Une charte avec les producteurs locaux

La mise en place et les commandes se préparent dès minuit, les clients arrivent sur le carreau aux alentours de 4 heures du matin.
« Ils appellent la veille. Seulement 20 % des achats sont finalisés sur place. Avant c’était 100 %. Il y a une tendance qui s’est inversée », constate Yann Constant.
Provence Dauphiné revendique fort son attachement au MIN et à Grenoble.
Le grossiste a signé une charte et des accords tripartites avec les producteurs locaux pour encore renforcer le lien qui les rassemble.
« Nos salades viennent de Gières et 100 % des achats sont effectués à saison »,
indique encore Audrey Modeste

Récupérer la marge

Autre grande figure du carreau, Michel Guillerme est maraîcher à Tullins.
Là aussi une histoire de famille. « Mon père était producteur et j’ai continué… depuis 40 ans. »
Il ajoute : « Le MIN, c’est la nuit, ce qui me permet de travailler le jour. Je ne sais pas faire différemment. »
Le maraîcher a fait le choix de vendre en direct pour « récupérer la marge » des produits qu’il commercialise, sans intermédiaire.

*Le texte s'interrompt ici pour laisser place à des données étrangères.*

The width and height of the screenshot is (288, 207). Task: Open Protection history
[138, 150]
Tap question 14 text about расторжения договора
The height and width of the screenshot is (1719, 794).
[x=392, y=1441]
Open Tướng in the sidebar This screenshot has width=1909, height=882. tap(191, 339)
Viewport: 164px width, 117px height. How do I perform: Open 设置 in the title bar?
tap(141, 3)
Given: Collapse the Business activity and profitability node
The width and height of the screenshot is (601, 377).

Mais il dresse aussi un constat sévère : « Il y avait 120 producteurs sur le carreau en 1963, il en reste une poignée aujourd’hui. » Il soulève la question du malaise dans son métier : une profession soumise aux aléas du climat, dépourvue d’indemnisation, qui peine à recruter.

Miser sur les enfants

Tous ces acteurs des premiers maillons de la chaîne alimentaire partagent la même réflexion quant au consommateur final « qui ne sait plus ce qu’il achète », regrette Michel Guillerme. Il met à profit sa parfaite connaissance de ses clients professionnels pour les orienter dans leurs choix, selon les tendances et les saisons. « C’est important la saisonnalité », reprend de son côté Audrey Modeste. Chez Provence Dauphiné, on contrôle le poids et le taux de sucre des melons afin qu’ils soient commercialisés au bon moment. »

« Il faut mettre le paquet sur les enfants », martèle Véronique Reboud. Nous avons fait la semaine du goût pendant des années car peu d’enfants mangent des fruits et légumes chaque jour et manquent de fibres. Ils en redemandaient aux parents. Il faut leur proposer des choses simples et bonnes dès le plus jeune âge. Les enfants sont les clients de demain ! »

Isabelle Doucet

L’été des marchés
Lors du lancement de l'opération L'Eté au marché au MIN.

L’été des marchés

Dégustations, animations musicales, jeux et concours, ateliers... Du 21 juin au 3 juillet, les marchés métropolitains s'animent à l'occasion de l'été des marchés.

Mardi 28 Juin / Saint-Martin-Le-Vinoux - Point de vente Place du Village de 16h à 19h
Mercredi 29 Juin / Gières - Marché Paulette Dumont, Place de la République de 7h à 13h
Jeudi 30 Juin / Saint-Martin-le-Vinoux - Marché traditionnel de l’Horloge de15h30 à 19h
Jeudi 30 Juin / Jarrie - Marché de la Papote, Montée des Clares de 15h30 à 22h
Vendredi 1er Juillet / Le Sappey-en-Chartreuse - Marché Place de l’église de 16h à 19h
Samedi 2 Juillet / Varces-Allières-et-Risset - Marché Place de la République de 8h à 12h30
Dimanche 3 Juillet / Sassenage - Marché alimentaire et artisanal du bourg, rue François Gérin de 9h30 à 12h30

 

Le Marché d’intérêt national de Grenoble-Alpes-Métropole
Véronique Reboud, codirigeante Grenoble saveur et fraîcheur.

Le Marché d’intérêt national de Grenoble-Alpes-Métropole

Le MIN compte 13 grossistes, 20 producteurs locaux, les enseignes Promocash (grossiste alimentaire et matériel de restauration) et Girard & Roux (grossiste boulangerie et pâtisserie).
Une quinzaine de producteurs locaux sont réunis au sein du Box fermier pour la vente directe de produits fermiers isérois.
Mangez bio Isère est la plateforme coopérative fournissant principalement la restauration collective. Elle réunit une quarantaine de producteurs et transformateurs locaux.
Deux entreprises de logistique assurent le transport du frais, STG (transport frigorifique) et Urby Grenoble. Ce centre de logistique urbaine organise des livraisons mutualisées, du vélo cargo du dernier kilomètre aux produits volumineux en véhicules électriques.
Le MIN s’étend sur une superficie de 5,4 ha. Sa halle à elle seule présente une superficie de 1,5 ha.